Prompt
Count how many lines in the data hold "Version". Only the number.

[Collected data]
☆ ☆ ☆ ☆ ☆ ☆ ☆

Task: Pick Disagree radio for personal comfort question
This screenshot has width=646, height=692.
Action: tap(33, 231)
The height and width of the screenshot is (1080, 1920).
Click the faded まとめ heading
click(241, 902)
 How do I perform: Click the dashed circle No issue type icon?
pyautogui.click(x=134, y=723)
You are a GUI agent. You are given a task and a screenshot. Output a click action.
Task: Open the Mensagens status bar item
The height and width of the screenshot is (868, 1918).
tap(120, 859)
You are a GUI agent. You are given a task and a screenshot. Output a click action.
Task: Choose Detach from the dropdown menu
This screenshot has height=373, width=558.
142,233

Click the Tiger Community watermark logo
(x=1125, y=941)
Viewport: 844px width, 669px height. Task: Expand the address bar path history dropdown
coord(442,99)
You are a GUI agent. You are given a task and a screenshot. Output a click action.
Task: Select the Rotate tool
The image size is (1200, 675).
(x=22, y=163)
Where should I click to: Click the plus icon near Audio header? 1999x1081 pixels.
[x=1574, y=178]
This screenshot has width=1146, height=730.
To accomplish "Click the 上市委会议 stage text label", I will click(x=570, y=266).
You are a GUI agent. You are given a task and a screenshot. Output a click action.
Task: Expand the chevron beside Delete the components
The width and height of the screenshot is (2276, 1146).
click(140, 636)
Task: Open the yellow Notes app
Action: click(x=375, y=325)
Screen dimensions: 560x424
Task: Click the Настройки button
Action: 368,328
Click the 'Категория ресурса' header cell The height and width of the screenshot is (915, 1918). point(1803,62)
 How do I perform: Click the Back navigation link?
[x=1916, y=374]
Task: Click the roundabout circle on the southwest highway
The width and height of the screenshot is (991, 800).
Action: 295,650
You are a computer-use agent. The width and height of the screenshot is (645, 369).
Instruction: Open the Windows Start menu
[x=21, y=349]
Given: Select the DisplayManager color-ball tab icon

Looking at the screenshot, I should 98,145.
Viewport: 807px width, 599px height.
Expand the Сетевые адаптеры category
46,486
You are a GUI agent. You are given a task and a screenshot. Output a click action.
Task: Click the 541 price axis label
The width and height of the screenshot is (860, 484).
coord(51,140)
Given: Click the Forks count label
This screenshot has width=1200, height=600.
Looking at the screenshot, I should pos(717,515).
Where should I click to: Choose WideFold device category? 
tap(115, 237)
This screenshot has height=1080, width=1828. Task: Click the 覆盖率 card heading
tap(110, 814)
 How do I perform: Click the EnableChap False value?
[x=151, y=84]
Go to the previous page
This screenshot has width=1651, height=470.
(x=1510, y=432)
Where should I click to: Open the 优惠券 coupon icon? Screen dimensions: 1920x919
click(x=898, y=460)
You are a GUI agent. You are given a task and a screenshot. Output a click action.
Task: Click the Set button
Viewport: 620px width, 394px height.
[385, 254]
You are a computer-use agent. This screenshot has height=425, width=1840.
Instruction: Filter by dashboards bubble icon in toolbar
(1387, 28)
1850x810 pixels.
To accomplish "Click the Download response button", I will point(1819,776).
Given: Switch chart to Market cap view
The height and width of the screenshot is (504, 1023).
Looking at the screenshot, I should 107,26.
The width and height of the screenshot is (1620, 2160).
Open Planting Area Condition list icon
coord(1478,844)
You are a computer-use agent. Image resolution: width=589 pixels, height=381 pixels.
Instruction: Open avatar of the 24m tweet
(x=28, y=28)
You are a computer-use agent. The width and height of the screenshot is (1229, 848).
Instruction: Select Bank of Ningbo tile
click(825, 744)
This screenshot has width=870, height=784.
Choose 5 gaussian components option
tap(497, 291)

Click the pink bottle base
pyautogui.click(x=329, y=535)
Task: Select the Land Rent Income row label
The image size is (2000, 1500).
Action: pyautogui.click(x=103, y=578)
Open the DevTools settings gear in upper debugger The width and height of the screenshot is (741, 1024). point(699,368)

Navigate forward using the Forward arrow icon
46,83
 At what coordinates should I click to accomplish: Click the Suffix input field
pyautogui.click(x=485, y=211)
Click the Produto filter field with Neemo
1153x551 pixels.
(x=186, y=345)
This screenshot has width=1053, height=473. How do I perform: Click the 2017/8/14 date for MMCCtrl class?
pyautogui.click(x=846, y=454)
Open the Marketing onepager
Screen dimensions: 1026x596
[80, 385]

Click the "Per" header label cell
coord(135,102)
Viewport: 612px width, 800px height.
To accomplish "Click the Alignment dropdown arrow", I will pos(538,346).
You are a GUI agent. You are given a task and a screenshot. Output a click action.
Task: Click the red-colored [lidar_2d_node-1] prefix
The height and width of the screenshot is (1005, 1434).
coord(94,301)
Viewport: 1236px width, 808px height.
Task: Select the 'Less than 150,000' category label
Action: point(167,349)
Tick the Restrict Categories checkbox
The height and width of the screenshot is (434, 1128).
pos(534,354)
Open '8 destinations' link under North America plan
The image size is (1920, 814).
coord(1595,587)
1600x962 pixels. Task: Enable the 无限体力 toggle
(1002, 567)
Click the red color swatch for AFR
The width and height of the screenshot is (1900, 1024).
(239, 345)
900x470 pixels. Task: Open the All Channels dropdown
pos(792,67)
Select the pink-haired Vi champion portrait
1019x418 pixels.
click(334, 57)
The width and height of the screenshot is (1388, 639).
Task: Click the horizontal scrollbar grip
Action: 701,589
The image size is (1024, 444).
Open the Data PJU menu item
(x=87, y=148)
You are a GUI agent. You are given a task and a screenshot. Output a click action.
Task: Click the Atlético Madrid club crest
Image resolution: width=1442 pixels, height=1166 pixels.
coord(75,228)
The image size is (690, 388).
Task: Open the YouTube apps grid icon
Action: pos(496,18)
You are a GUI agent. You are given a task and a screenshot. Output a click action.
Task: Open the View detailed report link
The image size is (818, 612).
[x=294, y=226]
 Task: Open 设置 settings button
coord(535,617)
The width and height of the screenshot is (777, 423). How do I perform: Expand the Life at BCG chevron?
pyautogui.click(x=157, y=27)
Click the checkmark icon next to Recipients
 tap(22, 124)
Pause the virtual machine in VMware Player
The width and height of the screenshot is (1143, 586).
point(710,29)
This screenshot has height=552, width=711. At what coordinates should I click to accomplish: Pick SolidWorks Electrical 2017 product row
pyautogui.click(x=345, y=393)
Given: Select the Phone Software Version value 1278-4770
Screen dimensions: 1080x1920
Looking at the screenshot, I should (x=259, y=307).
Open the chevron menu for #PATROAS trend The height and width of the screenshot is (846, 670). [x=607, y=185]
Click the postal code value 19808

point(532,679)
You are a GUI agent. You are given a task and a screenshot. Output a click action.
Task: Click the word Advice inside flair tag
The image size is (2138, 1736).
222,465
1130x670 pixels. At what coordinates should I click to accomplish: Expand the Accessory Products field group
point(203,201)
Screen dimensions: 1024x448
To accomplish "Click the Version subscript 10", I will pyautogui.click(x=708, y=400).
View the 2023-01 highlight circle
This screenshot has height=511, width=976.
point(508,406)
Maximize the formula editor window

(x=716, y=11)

☆ ☆ ☆ ☆ ☆ ☆ ☆

Output below
2